Dangers in searching for perfect beach bod
Jennifer Koziel
Ryersonian Staff
Uploaded on 4/12/2013 3:36:56 PM


Jennifer Koziel works on her fitness for the summer at the Mattamy Athletic Centre.
Nicole Witkowski

It’s that time of the year again. Bikini season is looming, and I panic as I look at myself in the mirror. Every summer I dread the thought of putting on a string bikini, so all of my flesh can be fully exposed for everyone to see. Every inch, every unflattering curve will be out, bare and waiting to be scrutinized by onlookers.

In order to ease my insecurities I make sure that I head to the gym and stay active on a regular basis, just to keep everything aligned.

But still, it’s never enough. I never feel like I’m at that stage where I’m just completely content and ready to slip on that bikini.

I train a total of 8-10 hours a week. It’s not a secret that I just can’t get enough.

But there was once a time when I would have literally done anything to attain that “perfect” beach bod.

Before I was where I am today — 125 pounds, healthy and strong — I was once anorexic. I starved myself to 105 pounds, and obsessed about what I ate and how much I worked out. The only thoughts that ran through my head were about food, how little I could get by eating, and how much I could sweat, so that inches could be shed.

Uneducated and dangerously experimental in my ways, these are some of the crazy, nonsensical things that I would do to lose weight for the summer.

The strict, regimented diet

I began to limit what, when and how I ate. Unadvised, I assumed 1,000 calories a day would suffice.

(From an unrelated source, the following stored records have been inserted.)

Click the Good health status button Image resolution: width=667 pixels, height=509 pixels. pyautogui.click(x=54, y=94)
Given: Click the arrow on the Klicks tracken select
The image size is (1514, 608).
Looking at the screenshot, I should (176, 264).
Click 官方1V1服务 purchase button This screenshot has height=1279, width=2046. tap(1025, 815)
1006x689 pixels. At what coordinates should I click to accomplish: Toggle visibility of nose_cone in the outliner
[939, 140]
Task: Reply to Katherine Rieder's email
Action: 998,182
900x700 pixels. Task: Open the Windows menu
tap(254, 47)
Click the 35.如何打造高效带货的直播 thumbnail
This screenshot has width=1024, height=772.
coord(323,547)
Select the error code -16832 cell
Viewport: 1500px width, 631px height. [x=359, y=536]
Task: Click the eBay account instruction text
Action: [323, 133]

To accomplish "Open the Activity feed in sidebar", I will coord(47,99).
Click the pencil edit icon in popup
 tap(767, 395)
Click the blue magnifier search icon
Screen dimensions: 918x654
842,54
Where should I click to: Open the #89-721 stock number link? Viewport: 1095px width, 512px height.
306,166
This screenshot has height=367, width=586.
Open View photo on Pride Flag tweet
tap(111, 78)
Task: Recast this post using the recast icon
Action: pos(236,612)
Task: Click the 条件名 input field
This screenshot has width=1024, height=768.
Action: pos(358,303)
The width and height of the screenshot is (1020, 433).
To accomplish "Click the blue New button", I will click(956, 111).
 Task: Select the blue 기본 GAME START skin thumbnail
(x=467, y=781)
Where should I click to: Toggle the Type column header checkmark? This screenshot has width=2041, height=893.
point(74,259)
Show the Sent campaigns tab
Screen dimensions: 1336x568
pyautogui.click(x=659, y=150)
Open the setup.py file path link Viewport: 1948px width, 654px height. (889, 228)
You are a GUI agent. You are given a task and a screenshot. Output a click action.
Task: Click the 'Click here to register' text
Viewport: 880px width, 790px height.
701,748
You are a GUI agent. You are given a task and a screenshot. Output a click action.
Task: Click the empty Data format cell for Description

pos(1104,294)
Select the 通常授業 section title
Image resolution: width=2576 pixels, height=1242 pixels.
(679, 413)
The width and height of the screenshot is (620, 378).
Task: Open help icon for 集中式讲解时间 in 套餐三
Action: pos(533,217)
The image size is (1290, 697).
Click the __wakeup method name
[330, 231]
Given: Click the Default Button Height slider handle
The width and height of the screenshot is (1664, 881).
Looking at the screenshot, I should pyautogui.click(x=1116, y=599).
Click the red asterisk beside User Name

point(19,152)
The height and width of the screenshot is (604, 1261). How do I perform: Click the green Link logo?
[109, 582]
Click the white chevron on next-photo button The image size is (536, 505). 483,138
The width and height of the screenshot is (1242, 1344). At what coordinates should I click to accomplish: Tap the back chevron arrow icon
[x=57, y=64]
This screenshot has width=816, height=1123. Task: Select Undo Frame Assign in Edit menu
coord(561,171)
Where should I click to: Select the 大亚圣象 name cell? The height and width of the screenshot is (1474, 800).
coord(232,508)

All I would consume in a day was a salad and black coffee. Salads didn’t have more than 200 calories and the cups of java I drank solely as a natural laxative to suppress my appetite. I would obsess, much like a lot of people I know at the gym, about attaining a bikini-ready body.

But I took my goal to the extreme. I wanted to be super thin. I wanted to see bones.

My restricted diet and my persistent workouts at the gym left me feeling weak and tired.

At first the idea of my slim self coming to life excited me, but then it quickly depressed me. I began to feel the pit of my stomach every day. It felt hollow and ached in pain as I starved myself.

Eventually, I caved. I rushed to the fridge, ravenous, and began to binge on whatever I could get my hands on. There was once a time when I ate an entire litre of ice cream.

After I binged, it was time for self-punishment. I would go up to my room and start working out. I once heard if you did 1,000 crunches a day you would get a six-pack. Naturally I thought if I did the same, I would see results. But it never happened.

Instead I began to balloon. Terrified by my binge-induced weight gains it was time to take my habits into the real extremes.

The liquid diet

I tried every diet I could. The liquid diet led to eating nothing at all. I drank seven to eight litres of water a day.

I tried to flush the fat out of my body. As a result, I was cold all the time, and could not control my bladder. I always had the shakes. But I saw drastic results. I dropped approximately 30 pounds in one summer.

Laxatives

I would use laxatives to speed up the digestive process of everything I ate in a day. It started as one pill, and then I prescribed myself four. But since results weren’t fast enough I doubled the dose to eight pills a day.

I was malnourished, weak and drained of all nutrients and electrolytes. I had depleted my body of all the essential salts, potassium and calcium necessary for normal muscle, nerve and brain function. I was always nauseous. What I didn’t realize was that I was doing a lot of damage to my body.

Realization

I didn’t get on the right track until my mother, who is a registered nurse, noticed my habits. She stressed, with the utmost urgency in her voice, that my bad habits could kill me. I must say the process to recovery was not an easy one. I strayed one too many times, but finally realized that  the severe fluctuations in my weight were not worth it.

I no longer wanted to unleash that girl. That girl who would stand for hours in front of the mirror pinching, sucking in and scrutinizing every inch of her body. This summer, I’m determined to go down the right path as I get myself into shape for the beach. There will be times when I feel more insecure than others, but what is most important is that I’m healthy.